Rudolph plays with cracked rib
Oklahoma State quarterback Mason Rudolph did not miss any playing time after suffering a cracked rib against Texas last October. The injury was kept hush-hush from the media.
STILLWATER — Mason Rudolph played more than half of last season with a cracked rib.
The Oklahoma State quarterback suffered the injury against Texas on Oct. 1, but he didn’t miss any starts because of it.
“No one really knows that at all,” Rudolph said of the rib injury in an interview with The Oklahoman. “We kept that in house.”

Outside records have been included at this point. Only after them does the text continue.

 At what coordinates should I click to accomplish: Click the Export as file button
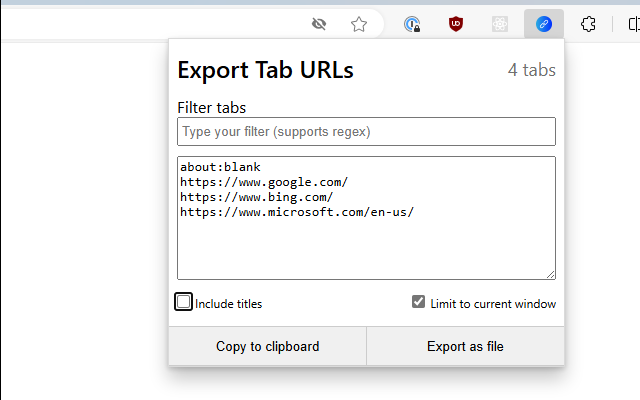click(x=465, y=347)
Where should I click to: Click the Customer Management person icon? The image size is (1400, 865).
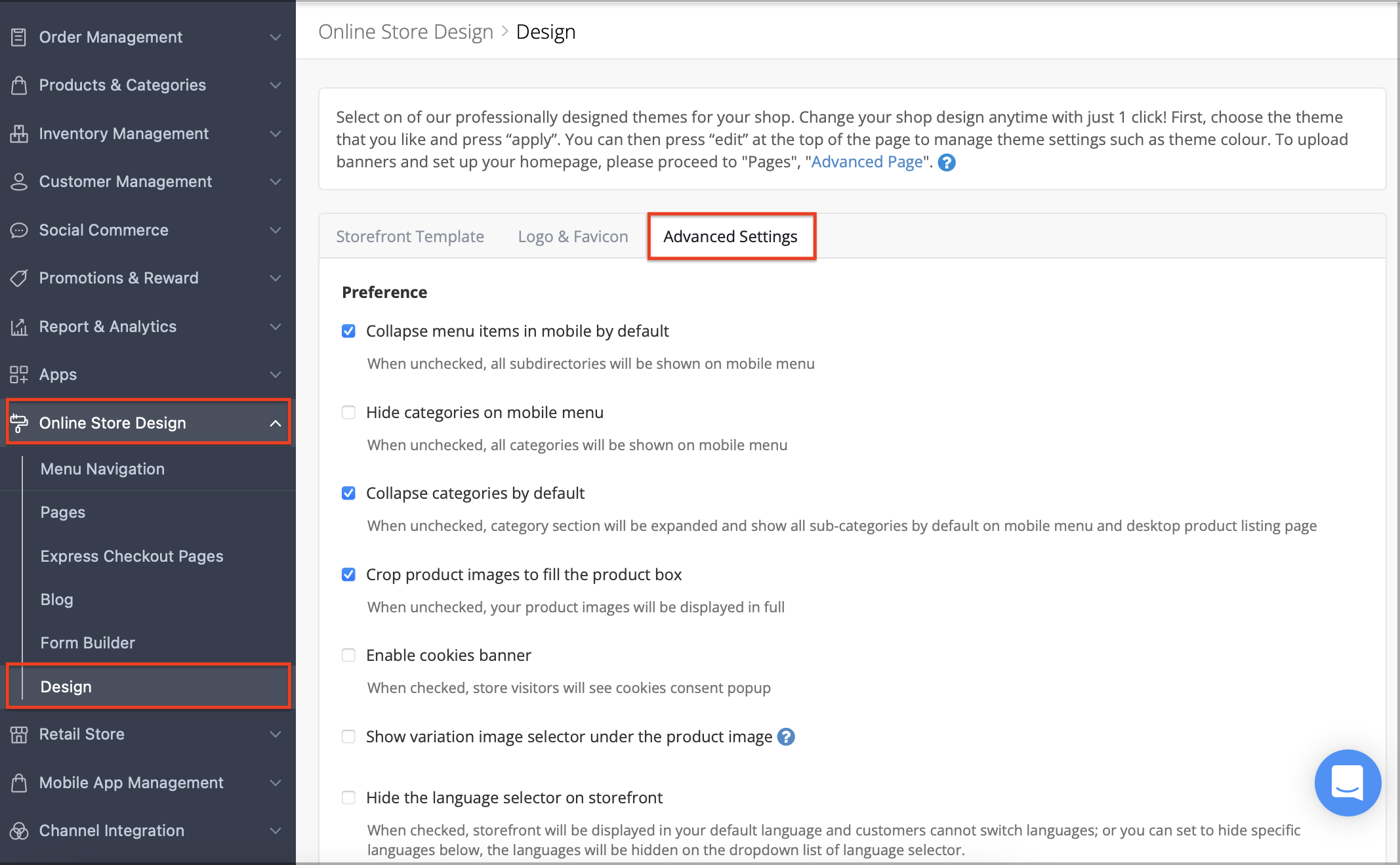pyautogui.click(x=19, y=182)
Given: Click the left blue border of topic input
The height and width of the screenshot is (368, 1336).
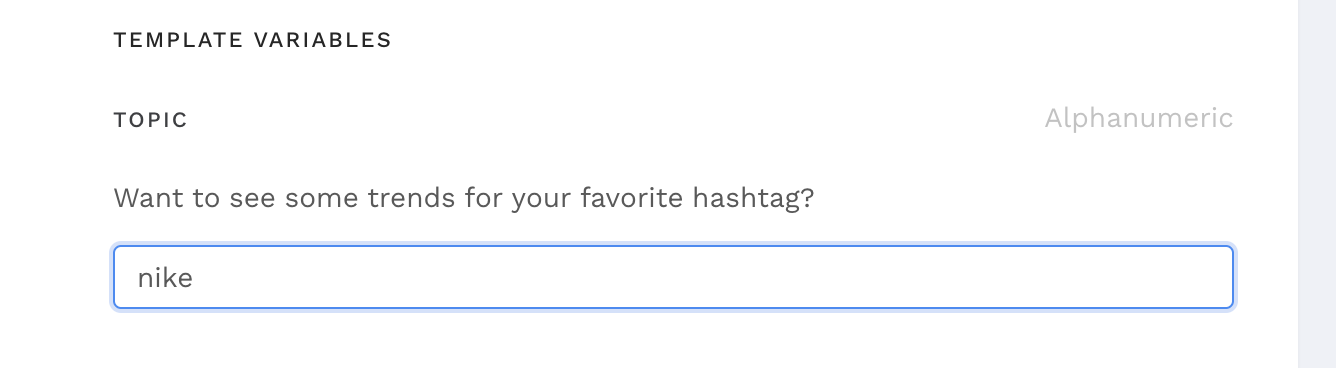Looking at the screenshot, I should click(x=114, y=277).
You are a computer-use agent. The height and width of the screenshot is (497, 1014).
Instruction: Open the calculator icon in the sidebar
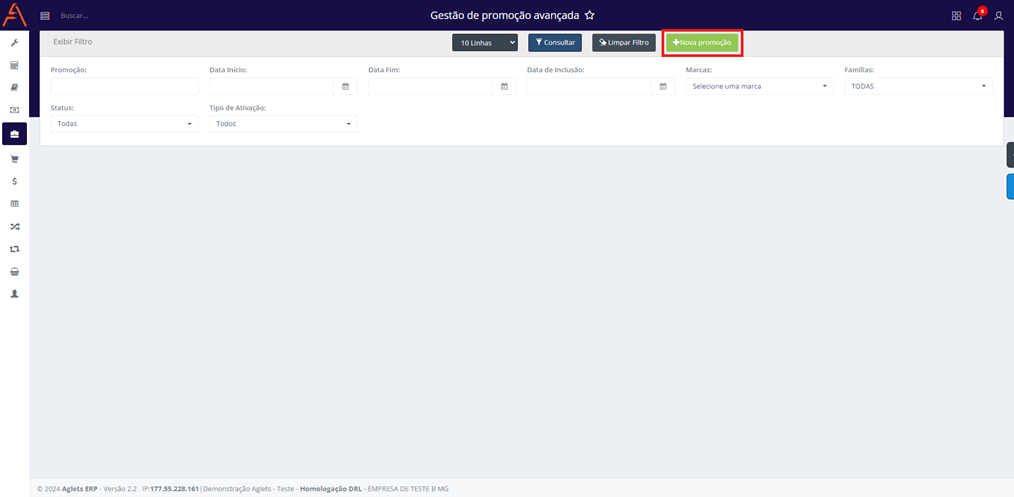[x=14, y=66]
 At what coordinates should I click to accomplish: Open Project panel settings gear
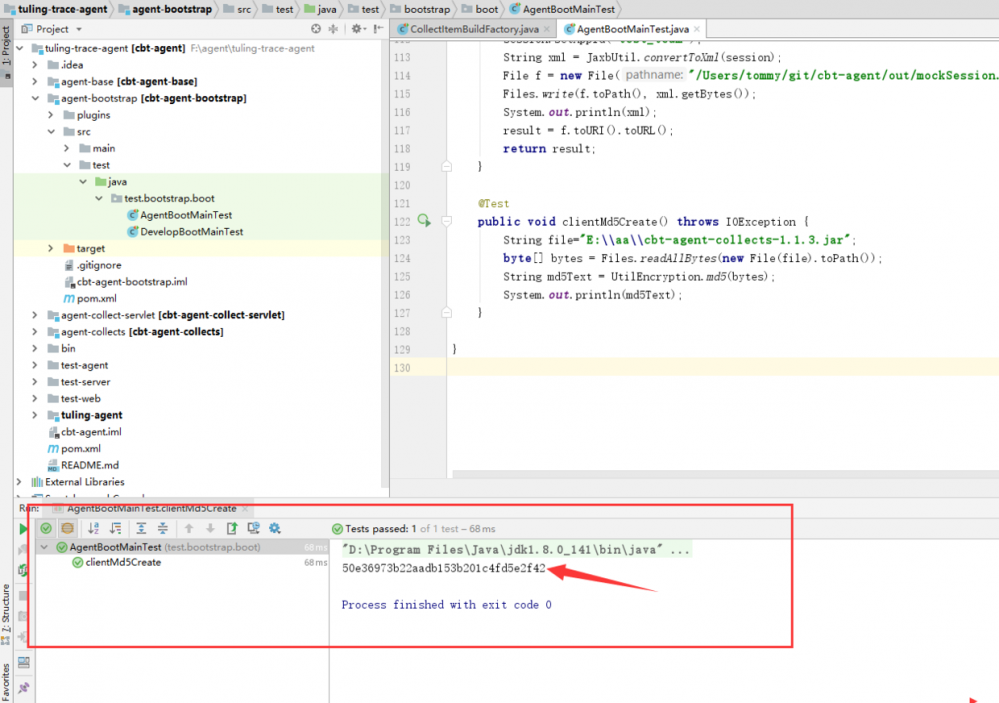tap(354, 29)
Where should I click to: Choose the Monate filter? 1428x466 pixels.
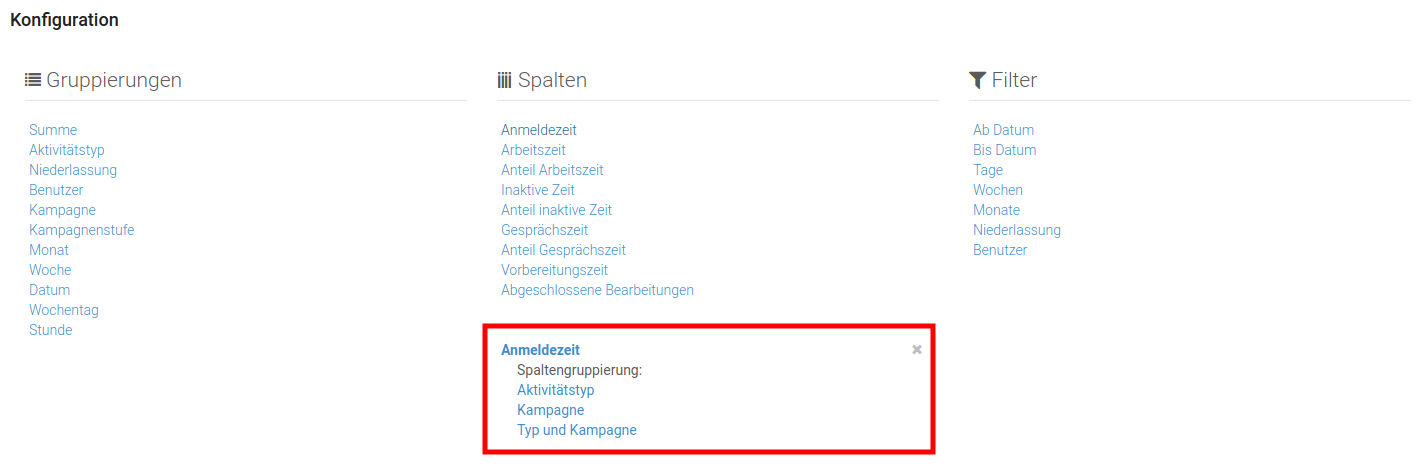coord(997,210)
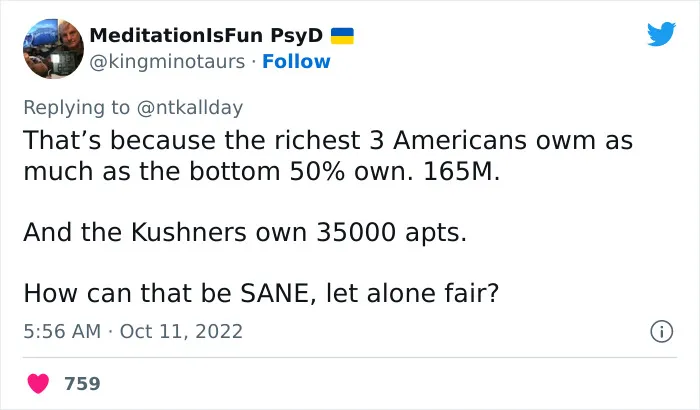The height and width of the screenshot is (410, 700).
Task: Click the Kushners own 35000 apts line
Action: click(x=245, y=232)
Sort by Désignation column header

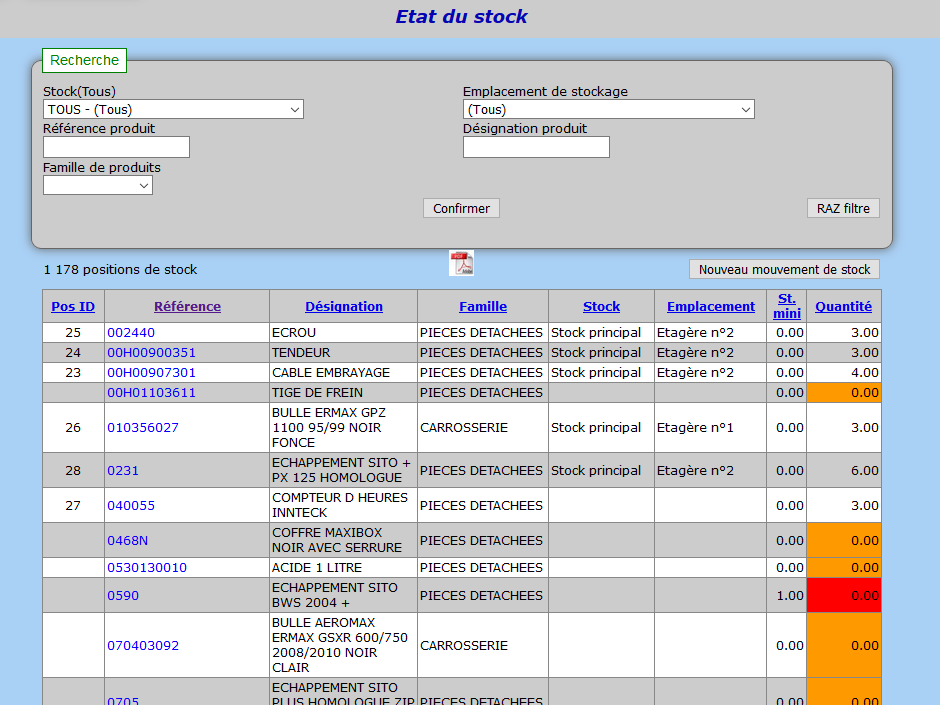coord(344,307)
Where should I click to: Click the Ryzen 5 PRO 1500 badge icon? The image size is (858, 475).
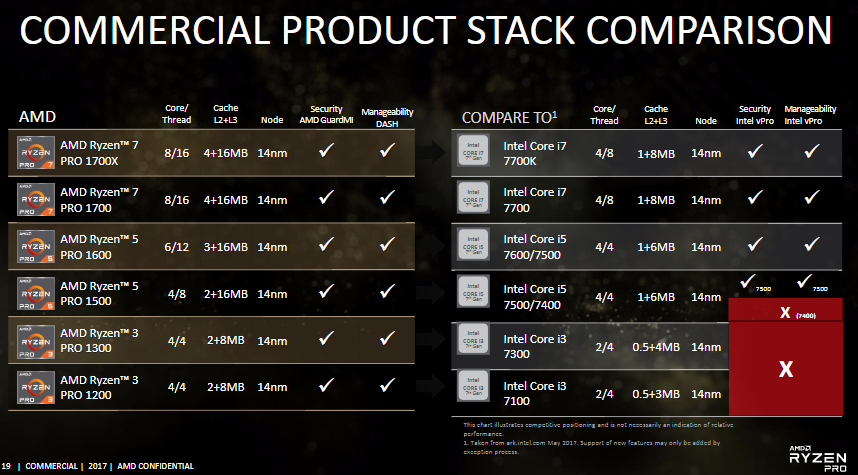(36, 294)
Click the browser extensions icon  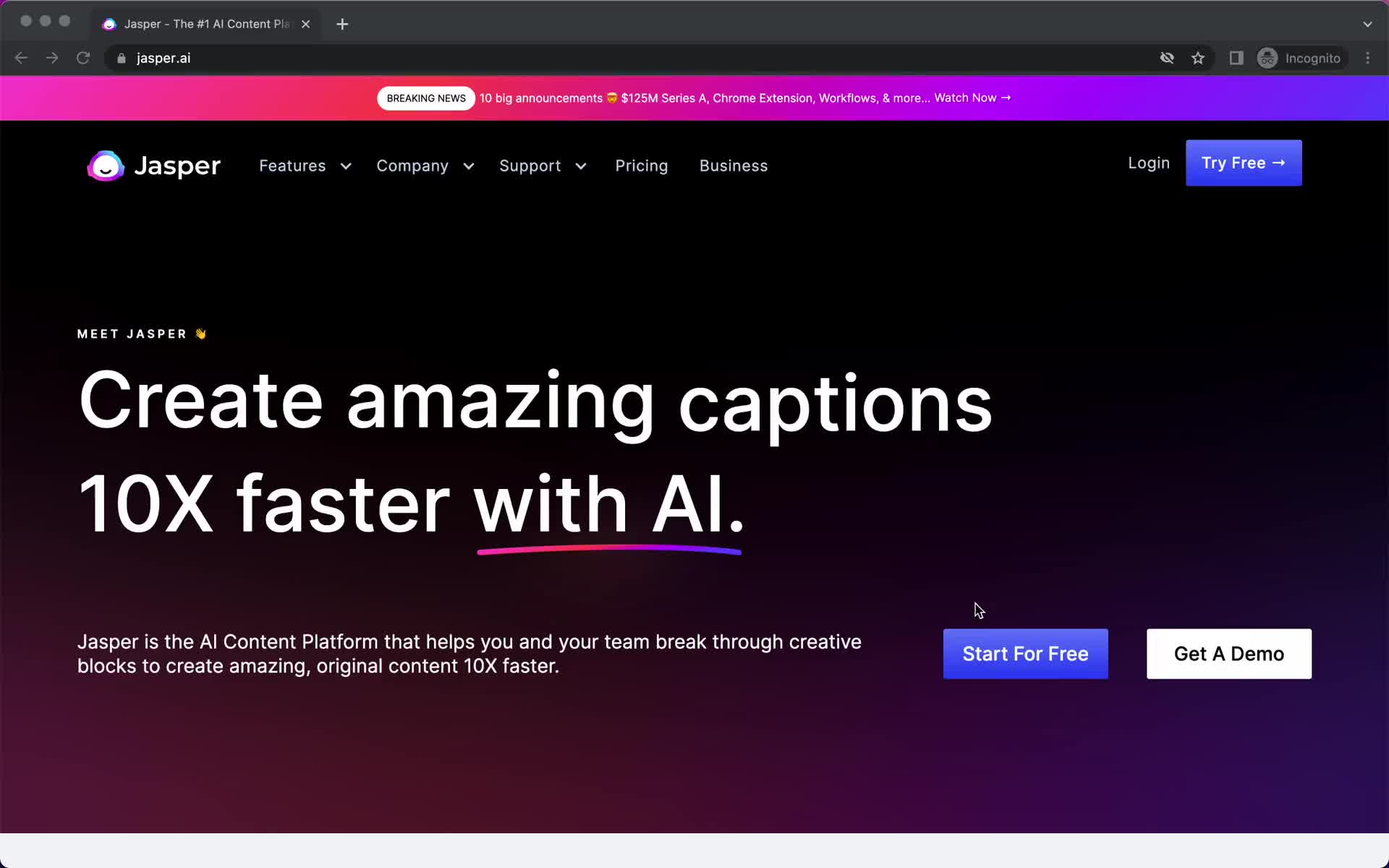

Rudolph was hurt early in the second quarter of the Texas game when he scored a touchdown on a 10-yard run. He dove for the goal line and was sandwiched between two defenders.
“It was like, ‘Something’s not right,’” he said. “I could barely move.”
But he didn’t let on about being hurt. He even threw two more touchdown passes that day in OSU’s 49-31 blowout. It wasn’t until the next day that tests revealed the cracked rib.
Rudolph sat out a couple days of practice the next week in preparation for Iowa State, but wearing extra padding with his flak jacket, he not only started against the Cyclones but also threw for 351 yards, four touchdowns and no interceptions in the Cowboys’ come-from-behind win.
Rudolph doesn’t remember the day all that fondly.
“It was so frustrating,” he said. “The rotation (of the torso in the throwing motion) would just kill me. I couldn’t throw it that far. That whole game was a struggle.”
By the time OSU beat West Virginia the last Saturday of October, Rudolph could tell that the rib was starting to heal, but still, it wasn’t completely healed until after the regular season. “It was rough,” he said. In seven regularseason games after the injury, Rudolph threw for a combined 2,089 yards and led the Cowboys to a 6-1 record.